** Begin Given entries **

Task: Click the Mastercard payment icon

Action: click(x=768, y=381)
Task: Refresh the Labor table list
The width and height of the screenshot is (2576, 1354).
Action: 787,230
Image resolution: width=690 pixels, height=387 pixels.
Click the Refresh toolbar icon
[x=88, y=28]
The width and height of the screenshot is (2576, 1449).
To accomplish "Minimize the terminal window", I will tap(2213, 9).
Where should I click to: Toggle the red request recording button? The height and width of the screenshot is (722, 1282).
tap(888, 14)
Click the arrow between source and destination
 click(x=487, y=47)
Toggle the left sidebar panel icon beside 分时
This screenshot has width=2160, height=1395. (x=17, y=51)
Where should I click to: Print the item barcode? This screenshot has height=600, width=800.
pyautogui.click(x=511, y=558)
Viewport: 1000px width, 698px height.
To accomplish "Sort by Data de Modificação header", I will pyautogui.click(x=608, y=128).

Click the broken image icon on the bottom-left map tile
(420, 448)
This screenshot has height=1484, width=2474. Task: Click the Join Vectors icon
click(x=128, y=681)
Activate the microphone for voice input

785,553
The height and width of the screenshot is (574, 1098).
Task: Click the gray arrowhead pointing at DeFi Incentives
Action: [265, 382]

** End Given entries **

Task details. Reproduce all the records above, substituting "glyph" for every occurrence of "icon" and leaving everything else unchanged.

Solution below.
Task: Click the Mastercard payment glyph

Action: click(x=768, y=381)
Task: Refresh the Labor table list
The width and height of the screenshot is (2576, 1354).
Action: 787,230
Image resolution: width=690 pixels, height=387 pixels.
Click the Refresh toolbar glyph
[x=88, y=28]
The width and height of the screenshot is (2576, 1449).
To accomplish "Minimize the terminal window", I will tap(2213, 9).
Where should I click to: Toggle the red request recording button? The height and width of the screenshot is (722, 1282).
tap(888, 14)
Click the arrow between source and destination
 click(x=487, y=47)
Toggle the left sidebar panel glyph beside 分时
This screenshot has width=2160, height=1395. (x=17, y=51)
Where should I click to: Print the item barcode? This screenshot has height=600, width=800.
pyautogui.click(x=511, y=558)
Viewport: 1000px width, 698px height.
To accomplish "Sort by Data de Modificação header", I will pyautogui.click(x=608, y=128).

Click the broken image glyph on the bottom-left map tile
(420, 448)
This screenshot has height=1484, width=2474. Task: Click the Join Vectors glyph
click(x=128, y=681)
Activate the microphone for voice input

785,553
The height and width of the screenshot is (574, 1098).
Task: Click the gray arrowhead pointing at DeFi Incentives
Action: [265, 382]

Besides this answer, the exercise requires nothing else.